So recently i’ve been feeling really self-critical and extremely anti-me. About a week ago i realized a local bar was having their monthly goth night and i got a little pep out of the idea. On a local Discord server, this really cool chick said she was gonna go, and my wife and i were also planning on going (until she felt under the weather and stayed home), and all of us were broke, so i figured i’ll get a few big beers at the supermarket, and we’ll meet up in the parking lot and just pregame before going in.
It ended up being a whole lot of fun (for me, anyway). She brought (IIRC, the night is a bit fuzzier now) her roommate and her (roommate’s) partner, and they were hella cool and nice and fun, and i even danced while terrifically drunk without falling over, despite wearing heeled platform boots. Great, right?!
But the next day happened.
Here’s how bipolar works: some days are dreary, and then at some point you realize that you’re fun to be around, you’re pretty smart and funny, and you’re still fairly attractive despite your advanced age (that huge beer gut really isn’t that noticeable if you wear the right top), and you’re a fairly likeable person, so you treat yourself to some fun, and — after many years of avoiding people (oh i also have Avoidant Personality Disorder) — you might even awkwardly try to make some new friends in the process of being pretty fun to be around. And then the mania ends, and you realize that no, actually, you’re not at all fun or smart or attractive or witty, you’re actually fairly well the opposite of those things. That really nice self-perception gives way to the terrible reality that you’re actually just a fake-ass try-hard poseur dipshit loser. Toss in some alcohol, and you might not even remember what you probably did, but you’re sure as hell that you’d be absolutely mortified if you could.
So i thought i’d try to be friendly and make friends — oh geez you just have no idea how unbelievably cool this gal is, she’s just the bee’s leg joints, i ain’t kidding, i’d die to actually be IRL friends with her, she’s so sweet and funny and cute and smart and brave, and so helpful; she’s just a lovely human being — and then you spend way too much money and things kinda crash, and now you’re so broke you’re not sure how you’re going to eat or get around for the next couple of weeks (work’s been drying up as well), and the next day you strongly suspect your imagined “charm” was all a bipolar mirage, and really you were just a twitchy, insufferable dork, and… you get The Message. The Universe says, “oh hahaha no no no no no. No. You can’t do that. What a stupid idea; don’t you ever think you could do that again, you stupid twerp. You deserve no such happiness.”
I’ve quit the local Discord servers. This seems to be a thing i keep doing. I’m embarrassed to show up anywhere people might associate my handle with atrocious behavior or excessive stupidity. Also i’m deleting messages i posted, even DMs. I’ve said goodbye to Instagram, which i really only wanted to keep a presence on for promoting my awful music anyway. Shaving, grooming, and makeup have become quaint things of the past. Already my old beard is filling in. It’s so easy to give up. I’ve tried so hard for so long. It’s almost as exhausting to be me, always losing, as it must be to witness me being me. I feel so awful for other people.
some random notes as i narcissistically learn more about myself:
- i’m bi – so i’m not queer enough to be LGBTQIA+ (other bi people are, though)
- i’m non-binary – so i’m not trans enough to be transgender (other enbies are, though)

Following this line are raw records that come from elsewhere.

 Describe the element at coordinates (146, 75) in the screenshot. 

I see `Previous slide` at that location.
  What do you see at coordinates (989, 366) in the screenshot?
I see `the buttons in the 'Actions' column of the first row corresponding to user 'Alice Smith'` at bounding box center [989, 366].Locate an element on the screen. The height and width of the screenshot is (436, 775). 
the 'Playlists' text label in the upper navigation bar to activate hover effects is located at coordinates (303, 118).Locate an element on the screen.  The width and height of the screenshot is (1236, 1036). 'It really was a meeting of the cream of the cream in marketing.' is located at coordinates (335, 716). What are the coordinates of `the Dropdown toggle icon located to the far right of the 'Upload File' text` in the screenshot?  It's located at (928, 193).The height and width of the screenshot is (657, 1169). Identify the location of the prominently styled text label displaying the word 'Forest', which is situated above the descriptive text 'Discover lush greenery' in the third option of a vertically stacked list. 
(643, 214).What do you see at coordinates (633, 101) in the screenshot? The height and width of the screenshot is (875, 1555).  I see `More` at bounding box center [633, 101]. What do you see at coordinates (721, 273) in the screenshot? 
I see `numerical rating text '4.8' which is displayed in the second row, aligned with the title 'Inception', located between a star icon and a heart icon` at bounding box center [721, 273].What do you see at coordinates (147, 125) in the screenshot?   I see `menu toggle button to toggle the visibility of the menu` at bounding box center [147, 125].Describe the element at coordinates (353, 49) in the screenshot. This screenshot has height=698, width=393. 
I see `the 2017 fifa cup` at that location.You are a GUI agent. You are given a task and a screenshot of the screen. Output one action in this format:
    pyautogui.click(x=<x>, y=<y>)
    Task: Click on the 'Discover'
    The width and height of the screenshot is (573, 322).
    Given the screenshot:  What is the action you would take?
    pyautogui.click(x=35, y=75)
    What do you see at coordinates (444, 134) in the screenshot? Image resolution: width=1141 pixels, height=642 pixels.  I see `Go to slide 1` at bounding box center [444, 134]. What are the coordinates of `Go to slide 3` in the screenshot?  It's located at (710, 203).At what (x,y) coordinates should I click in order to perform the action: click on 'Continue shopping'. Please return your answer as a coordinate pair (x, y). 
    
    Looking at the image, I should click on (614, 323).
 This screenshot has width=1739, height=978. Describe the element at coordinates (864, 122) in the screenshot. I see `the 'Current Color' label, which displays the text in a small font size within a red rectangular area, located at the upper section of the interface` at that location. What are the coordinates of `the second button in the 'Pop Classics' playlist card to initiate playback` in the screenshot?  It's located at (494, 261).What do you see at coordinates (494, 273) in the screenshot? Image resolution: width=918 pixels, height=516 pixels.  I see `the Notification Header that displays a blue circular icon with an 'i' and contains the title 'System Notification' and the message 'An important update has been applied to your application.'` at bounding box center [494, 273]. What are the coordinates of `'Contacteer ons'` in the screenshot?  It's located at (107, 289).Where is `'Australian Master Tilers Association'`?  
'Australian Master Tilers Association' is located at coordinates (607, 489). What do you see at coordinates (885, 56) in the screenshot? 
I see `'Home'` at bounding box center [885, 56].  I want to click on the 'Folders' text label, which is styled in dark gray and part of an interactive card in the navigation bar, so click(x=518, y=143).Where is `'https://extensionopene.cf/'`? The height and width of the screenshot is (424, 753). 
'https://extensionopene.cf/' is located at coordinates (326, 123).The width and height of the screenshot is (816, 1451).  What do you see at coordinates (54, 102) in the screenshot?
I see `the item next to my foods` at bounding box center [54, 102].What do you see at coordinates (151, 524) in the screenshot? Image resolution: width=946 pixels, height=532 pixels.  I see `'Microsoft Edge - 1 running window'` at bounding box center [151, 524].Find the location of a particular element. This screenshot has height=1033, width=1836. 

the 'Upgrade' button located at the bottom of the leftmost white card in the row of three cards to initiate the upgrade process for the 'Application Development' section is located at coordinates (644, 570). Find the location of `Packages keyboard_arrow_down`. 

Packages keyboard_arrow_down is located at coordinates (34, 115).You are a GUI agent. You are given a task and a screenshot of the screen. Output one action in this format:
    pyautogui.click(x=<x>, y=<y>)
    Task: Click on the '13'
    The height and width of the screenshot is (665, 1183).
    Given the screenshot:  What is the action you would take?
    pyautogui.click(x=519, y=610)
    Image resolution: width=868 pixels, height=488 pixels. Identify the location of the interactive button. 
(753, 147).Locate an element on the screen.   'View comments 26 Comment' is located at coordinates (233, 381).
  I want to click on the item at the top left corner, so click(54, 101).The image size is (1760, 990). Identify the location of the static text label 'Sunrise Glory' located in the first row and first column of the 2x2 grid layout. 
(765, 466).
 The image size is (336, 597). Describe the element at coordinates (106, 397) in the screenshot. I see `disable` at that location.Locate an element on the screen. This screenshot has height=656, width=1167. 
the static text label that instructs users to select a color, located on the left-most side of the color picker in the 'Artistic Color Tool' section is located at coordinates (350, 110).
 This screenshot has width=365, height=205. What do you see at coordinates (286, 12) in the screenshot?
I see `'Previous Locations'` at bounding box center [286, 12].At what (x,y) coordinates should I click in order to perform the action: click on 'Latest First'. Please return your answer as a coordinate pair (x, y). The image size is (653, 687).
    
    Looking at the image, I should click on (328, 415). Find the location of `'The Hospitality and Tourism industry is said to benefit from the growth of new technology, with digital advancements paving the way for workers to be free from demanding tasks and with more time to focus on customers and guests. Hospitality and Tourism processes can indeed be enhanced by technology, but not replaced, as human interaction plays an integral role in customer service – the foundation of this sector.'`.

- i’m too old now to ever be able to be beautiful (other people my age — like my wife! — are actually genuinely gorgeous, though)
- i’ve never been as smart as some people seemed to think
- i’m not very funny except on very rare occasions
- every good or cool thing i’ve ever done? it was just the mania, it wasn’t even me at all
So anyway, i’d already been thinking of ending it on or right before my birthday next week. And then something made me think of the days… see, one of my other friends measures her time in thousands of days, so i looked it up on my phone, where i have a widget counting the days since that awful first one… and 20 thousand days alive are coming up in about nine and a half months. Now i’m thinking (since i’m a fucking pussy coward anyway) i should just wait for that. Maybe that’ll give me time to get my name change in order, too. It’d be nice if nobody ever found out what happened to that old guy (as if anyone would ever care). At any rate, maybe something will happen to shake me out of the complete and absolute certitude of my feelings about my own awfulness and worthlessness. Who knows.
Oh hey i just realized this is a great place to plug my new song, which is incidentally about all of this:
I just started therapy today too, so i got into the weeds a bit about how my parents abandoned me, and boo hoo this and that, and about biker dudes killing my favorite kitten, and how i wrecked my grandparents’ marriage, and the whole horror of early childhood thing. So we’ll see how it goes.
But i guess if something different happens, maybe someday someone can stumble on this post and realize that it was gonna happen, and maybe understand a little bit more about why it happened.